Drupal Core - Critical - Multiple Vulnerabilities - SA-CORE-2015-002 - A number of critical and less critical vulnerabilities affect <www-apps/drupal-{6.36,7.38}. Reproducible: Always The following vulnerabilities were notified today: 1. Impersonation (OpenID module - Drupal 6 and 7 - Critical) - CVE-2015-3234 2. Open redirect (Field UI module - Drupal 7 - Less critical) - CVE-2015-3232 3. Open redirect (Overlay module - Drupal 7 - Less critical) - CVE-2015-3233 4. Information disclosure (Render cache system - Drupal 7 - Less critical) - CVE-2015-3231 -- Regards, Mick
13:54 < gentoovcs> jmbsvicetto → gentoo-x86 (www-apps/drupal/) Bump drupal to releases 7.38 and 6.36 - fixes bug 552416. Security bump - CVE-2015-{3231,3232,3233,3234}. Add drupal-8.0.0_beta11 from my overlay. 13:54 < willikins> gentoovcs: https://bugs.gentoo.org/552416 "<www-apps/drupal-{6.36,7.38}: Multiple vulnerabilities (CVE-2015-{3231,3232,3233,3234})"; Gentoo Security, Vulnerabilities; IN_P; New releases added to the tree and affected versions dropped.
CVE-2015-3234 (http://nvd.nist.gov/nvd.cfm?cvename=CVE-2015-3234): The OpenID module in Drupal 6.x before 6.36 and 7.x before 7.38 allows remote attackers to log into other users' accounts by leveraging an OpenID identity from certain providers, as demonstrated by the Verisign, LiveJournal, and StackExchange providers.
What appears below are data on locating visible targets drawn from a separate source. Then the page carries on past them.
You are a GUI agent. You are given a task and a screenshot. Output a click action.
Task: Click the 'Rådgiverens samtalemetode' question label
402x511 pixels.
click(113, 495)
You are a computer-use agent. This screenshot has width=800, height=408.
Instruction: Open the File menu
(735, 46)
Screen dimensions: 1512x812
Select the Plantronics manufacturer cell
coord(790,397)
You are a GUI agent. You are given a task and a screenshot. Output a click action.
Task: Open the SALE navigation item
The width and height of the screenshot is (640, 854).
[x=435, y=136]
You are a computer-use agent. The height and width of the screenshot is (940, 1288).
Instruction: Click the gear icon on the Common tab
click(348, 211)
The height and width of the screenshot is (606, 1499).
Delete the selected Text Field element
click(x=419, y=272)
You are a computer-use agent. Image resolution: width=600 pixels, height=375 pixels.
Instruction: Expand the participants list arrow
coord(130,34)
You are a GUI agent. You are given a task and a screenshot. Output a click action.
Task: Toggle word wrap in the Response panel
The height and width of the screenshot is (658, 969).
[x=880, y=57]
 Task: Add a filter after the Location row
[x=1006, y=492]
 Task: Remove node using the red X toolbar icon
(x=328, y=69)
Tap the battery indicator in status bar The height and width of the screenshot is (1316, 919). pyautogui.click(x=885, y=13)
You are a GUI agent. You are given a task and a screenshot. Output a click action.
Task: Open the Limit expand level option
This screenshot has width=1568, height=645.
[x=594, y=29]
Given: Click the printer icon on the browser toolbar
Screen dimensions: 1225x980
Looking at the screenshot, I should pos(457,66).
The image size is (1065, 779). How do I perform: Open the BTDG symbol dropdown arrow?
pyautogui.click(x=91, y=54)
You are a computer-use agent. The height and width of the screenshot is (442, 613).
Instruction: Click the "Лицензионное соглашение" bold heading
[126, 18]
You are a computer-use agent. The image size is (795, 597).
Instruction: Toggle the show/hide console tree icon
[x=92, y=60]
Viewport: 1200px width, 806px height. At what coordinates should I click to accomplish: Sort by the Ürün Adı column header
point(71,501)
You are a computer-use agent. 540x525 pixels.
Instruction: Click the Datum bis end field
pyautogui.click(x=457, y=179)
CVE-2015-3233 (http://nvd.nist.gov/nvd.cfm?cvename=CVE-2015-3233): Open redirect vulnerability in the Overlay module in Drupal 7.x before 7.38 allows remote attackers to redirect users to arbitrary web sites and conduct phishing attacks via unspecified vectors. CVE-2015-3232 (http://nvd.nist.gov/nvd.cfm?cvename=CVE-2015-3232): Open redirect vulnerability in the Field UI module in Drupal 7.x before 7.38 allows remote attackers to redirect users to arbitrary web sites and conduct phishing attacks via a URL in the destinations parameter.